Records contained in a dataset |
BEGIN

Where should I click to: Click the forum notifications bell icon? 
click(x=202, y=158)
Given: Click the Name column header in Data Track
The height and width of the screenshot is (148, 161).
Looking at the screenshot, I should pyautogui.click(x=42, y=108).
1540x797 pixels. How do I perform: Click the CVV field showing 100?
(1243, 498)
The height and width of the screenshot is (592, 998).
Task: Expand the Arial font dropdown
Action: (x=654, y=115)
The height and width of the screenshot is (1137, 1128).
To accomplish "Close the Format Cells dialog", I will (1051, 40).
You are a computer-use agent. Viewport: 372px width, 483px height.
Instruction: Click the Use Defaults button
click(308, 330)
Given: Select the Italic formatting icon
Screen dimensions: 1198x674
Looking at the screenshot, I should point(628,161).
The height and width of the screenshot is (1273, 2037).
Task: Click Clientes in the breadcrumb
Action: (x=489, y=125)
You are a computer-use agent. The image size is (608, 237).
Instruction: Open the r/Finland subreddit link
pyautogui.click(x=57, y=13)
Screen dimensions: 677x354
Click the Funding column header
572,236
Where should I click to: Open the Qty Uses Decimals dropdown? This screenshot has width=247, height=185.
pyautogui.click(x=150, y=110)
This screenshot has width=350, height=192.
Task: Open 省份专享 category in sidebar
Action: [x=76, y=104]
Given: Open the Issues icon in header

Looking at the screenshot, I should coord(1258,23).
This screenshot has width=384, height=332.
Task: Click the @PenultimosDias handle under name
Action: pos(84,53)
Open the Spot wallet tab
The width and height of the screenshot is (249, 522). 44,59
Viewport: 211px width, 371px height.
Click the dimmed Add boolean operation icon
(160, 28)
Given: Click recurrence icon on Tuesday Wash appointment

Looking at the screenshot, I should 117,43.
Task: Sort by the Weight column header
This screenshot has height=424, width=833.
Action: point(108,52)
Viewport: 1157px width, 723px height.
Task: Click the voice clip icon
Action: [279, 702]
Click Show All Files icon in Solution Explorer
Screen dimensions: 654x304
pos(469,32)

END

The entries above must be returned in full, exactly as shown.

Answer area |
Where should I click to: Click the forum notifications bell icon? 
click(x=202, y=158)
Given: Click the Name column header in Data Track
The height and width of the screenshot is (148, 161).
Looking at the screenshot, I should pyautogui.click(x=42, y=108).
1540x797 pixels. How do I perform: Click the CVV field showing 100?
(1243, 498)
The height and width of the screenshot is (592, 998).
Task: Expand the Arial font dropdown
Action: (x=654, y=115)
The height and width of the screenshot is (1137, 1128).
To accomplish "Close the Format Cells dialog", I will (1051, 40).
You are a computer-use agent. Viewport: 372px width, 483px height.
Instruction: Click the Use Defaults button
click(308, 330)
Given: Select the Italic formatting icon
Screen dimensions: 1198x674
Looking at the screenshot, I should point(628,161).
The height and width of the screenshot is (1273, 2037).
Task: Click Clientes in the breadcrumb
Action: (x=489, y=125)
You are a computer-use agent. The image size is (608, 237).
Instruction: Open the r/Finland subreddit link
pyautogui.click(x=57, y=13)
Screen dimensions: 677x354
Click the Funding column header
572,236
Where should I click to: Open the Qty Uses Decimals dropdown? This screenshot has width=247, height=185.
pyautogui.click(x=150, y=110)
This screenshot has width=350, height=192.
Task: Open 省份专享 category in sidebar
Action: [x=76, y=104]
Given: Open the Issues icon in header

Looking at the screenshot, I should coord(1258,23).
This screenshot has width=384, height=332.
Task: Click the @PenultimosDias handle under name
Action: pos(84,53)
Open the Spot wallet tab
The width and height of the screenshot is (249, 522). 44,59
Viewport: 211px width, 371px height.
Click the dimmed Add boolean operation icon
(160, 28)
Given: Click recurrence icon on Tuesday Wash appointment

Looking at the screenshot, I should 117,43.
Task: Sort by the Weight column header
This screenshot has height=424, width=833.
Action: point(108,52)
Viewport: 1157px width, 723px height.
Task: Click the voice clip icon
Action: [279, 702]
Click Show All Files icon in Solution Explorer
Screen dimensions: 654x304
pos(469,32)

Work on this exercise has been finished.